* STATED TASK: Reproduce the listing below, replacing every "GUI agent" with "interface agent" and keeping everything else the same.

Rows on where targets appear
--------------------------------

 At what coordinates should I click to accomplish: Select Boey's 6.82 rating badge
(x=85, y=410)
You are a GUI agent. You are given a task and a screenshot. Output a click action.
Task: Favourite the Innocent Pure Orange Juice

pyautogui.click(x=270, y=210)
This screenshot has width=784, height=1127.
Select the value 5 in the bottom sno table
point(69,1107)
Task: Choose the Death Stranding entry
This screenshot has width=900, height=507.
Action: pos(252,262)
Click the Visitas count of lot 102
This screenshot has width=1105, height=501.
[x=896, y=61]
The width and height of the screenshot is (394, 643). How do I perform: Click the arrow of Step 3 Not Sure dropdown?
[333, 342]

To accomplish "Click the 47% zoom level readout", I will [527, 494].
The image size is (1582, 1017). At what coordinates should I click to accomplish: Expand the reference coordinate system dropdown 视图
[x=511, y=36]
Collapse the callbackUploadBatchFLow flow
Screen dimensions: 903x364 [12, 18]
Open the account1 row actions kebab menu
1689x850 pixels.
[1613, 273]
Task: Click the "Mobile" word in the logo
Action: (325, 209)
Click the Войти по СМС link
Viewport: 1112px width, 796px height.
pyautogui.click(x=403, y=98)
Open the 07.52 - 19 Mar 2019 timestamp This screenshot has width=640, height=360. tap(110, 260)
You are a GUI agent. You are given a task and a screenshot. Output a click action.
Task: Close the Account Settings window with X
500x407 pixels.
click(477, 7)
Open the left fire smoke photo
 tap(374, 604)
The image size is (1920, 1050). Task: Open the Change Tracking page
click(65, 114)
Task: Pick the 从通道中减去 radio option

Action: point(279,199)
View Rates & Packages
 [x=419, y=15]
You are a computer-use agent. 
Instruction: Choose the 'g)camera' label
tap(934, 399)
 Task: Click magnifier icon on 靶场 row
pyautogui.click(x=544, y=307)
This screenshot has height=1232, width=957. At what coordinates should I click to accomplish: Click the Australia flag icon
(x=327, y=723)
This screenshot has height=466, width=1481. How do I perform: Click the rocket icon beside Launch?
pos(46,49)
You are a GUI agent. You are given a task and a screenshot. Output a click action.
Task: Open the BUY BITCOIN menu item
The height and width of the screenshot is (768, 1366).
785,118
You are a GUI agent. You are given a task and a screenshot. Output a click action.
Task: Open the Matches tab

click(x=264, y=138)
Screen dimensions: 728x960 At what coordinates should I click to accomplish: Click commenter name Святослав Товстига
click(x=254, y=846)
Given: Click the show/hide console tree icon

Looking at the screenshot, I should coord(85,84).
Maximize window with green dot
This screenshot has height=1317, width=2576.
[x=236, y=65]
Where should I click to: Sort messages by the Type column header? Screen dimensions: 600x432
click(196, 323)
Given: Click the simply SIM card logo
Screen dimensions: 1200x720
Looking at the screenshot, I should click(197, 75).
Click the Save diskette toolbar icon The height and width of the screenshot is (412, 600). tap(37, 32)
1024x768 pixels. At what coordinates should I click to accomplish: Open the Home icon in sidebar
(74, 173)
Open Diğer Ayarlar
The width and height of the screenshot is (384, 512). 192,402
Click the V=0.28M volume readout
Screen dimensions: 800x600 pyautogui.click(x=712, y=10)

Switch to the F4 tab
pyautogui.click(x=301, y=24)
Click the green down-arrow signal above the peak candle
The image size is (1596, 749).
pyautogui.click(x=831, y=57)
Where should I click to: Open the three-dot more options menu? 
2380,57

--------------------------------

* TASK SOLUTION:
 At what coordinates should I click to accomplish: Select Boey's 6.82 rating badge
(x=85, y=410)
You are a interface agent. You are given a task and a screenshot. Output a click action.
Task: Favourite the Innocent Pure Orange Juice

pyautogui.click(x=270, y=210)
This screenshot has width=784, height=1127.
Select the value 5 in the bottom sno table
point(69,1107)
Task: Choose the Death Stranding entry
This screenshot has width=900, height=507.
Action: pos(252,262)
Click the Visitas count of lot 102
This screenshot has width=1105, height=501.
[x=896, y=61]
The width and height of the screenshot is (394, 643). How do I perform: Click the arrow of Step 3 Not Sure dropdown?
[333, 342]

To accomplish "Click the 47% zoom level readout", I will [527, 494].
The image size is (1582, 1017). At what coordinates should I click to accomplish: Expand the reference coordinate system dropdown 视图
[x=511, y=36]
Collapse the callbackUploadBatchFLow flow
Screen dimensions: 903x364 [12, 18]
Open the account1 row actions kebab menu
1689x850 pixels.
[1613, 273]
Task: Click the "Mobile" word in the logo
Action: (325, 209)
Click the Войти по СМС link
Viewport: 1112px width, 796px height.
pyautogui.click(x=403, y=98)
Open the 07.52 - 19 Mar 2019 timestamp This screenshot has width=640, height=360. tap(110, 260)
You are a interface agent. You are given a task and a screenshot. Output a click action.
Task: Close the Account Settings window with X
500x407 pixels.
click(477, 7)
Open the left fire smoke photo
 tap(374, 604)
The image size is (1920, 1050). Task: Open the Change Tracking page
click(65, 114)
Task: Pick the 从通道中减去 radio option

Action: point(279,199)
View Rates & Packages
 [x=419, y=15]
You are a computer-use agent. 
Instruction: Choose the 'g)camera' label
tap(934, 399)
 Task: Click magnifier icon on 靶场 row
pyautogui.click(x=544, y=307)
This screenshot has height=1232, width=957. At what coordinates should I click to accomplish: Click the Australia flag icon
(x=327, y=723)
This screenshot has height=466, width=1481. How do I perform: Click the rocket icon beside Launch?
pos(46,49)
You are a interface agent. You are given a task and a screenshot. Output a click action.
Task: Open the BUY BITCOIN menu item
The height and width of the screenshot is (768, 1366).
785,118
You are a interface agent. You are given a task and a screenshot. Output a click action.
Task: Open the Matches tab

click(x=264, y=138)
Screen dimensions: 728x960 At what coordinates should I click to accomplish: Click commenter name Святослав Товстига
click(x=254, y=846)
Given: Click the show/hide console tree icon

Looking at the screenshot, I should coord(85,84).
Maximize window with green dot
This screenshot has height=1317, width=2576.
[x=236, y=65]
Where should I click to: Sort messages by the Type column header? Screen dimensions: 600x432
click(196, 323)
Given: Click the simply SIM card logo
Screen dimensions: 1200x720
Looking at the screenshot, I should click(197, 75).
Click the Save diskette toolbar icon The height and width of the screenshot is (412, 600). tap(37, 32)
1024x768 pixels. At what coordinates should I click to accomplish: Open the Home icon in sidebar
(74, 173)
Open Diğer Ayarlar
The width and height of the screenshot is (384, 512). 192,402
Click the V=0.28M volume readout
Screen dimensions: 800x600 pyautogui.click(x=712, y=10)

Switch to the F4 tab
pyautogui.click(x=301, y=24)
Click the green down-arrow signal above the peak candle
The image size is (1596, 749).
pyautogui.click(x=831, y=57)
Where should I click to: Open the three-dot more options menu? 
2380,57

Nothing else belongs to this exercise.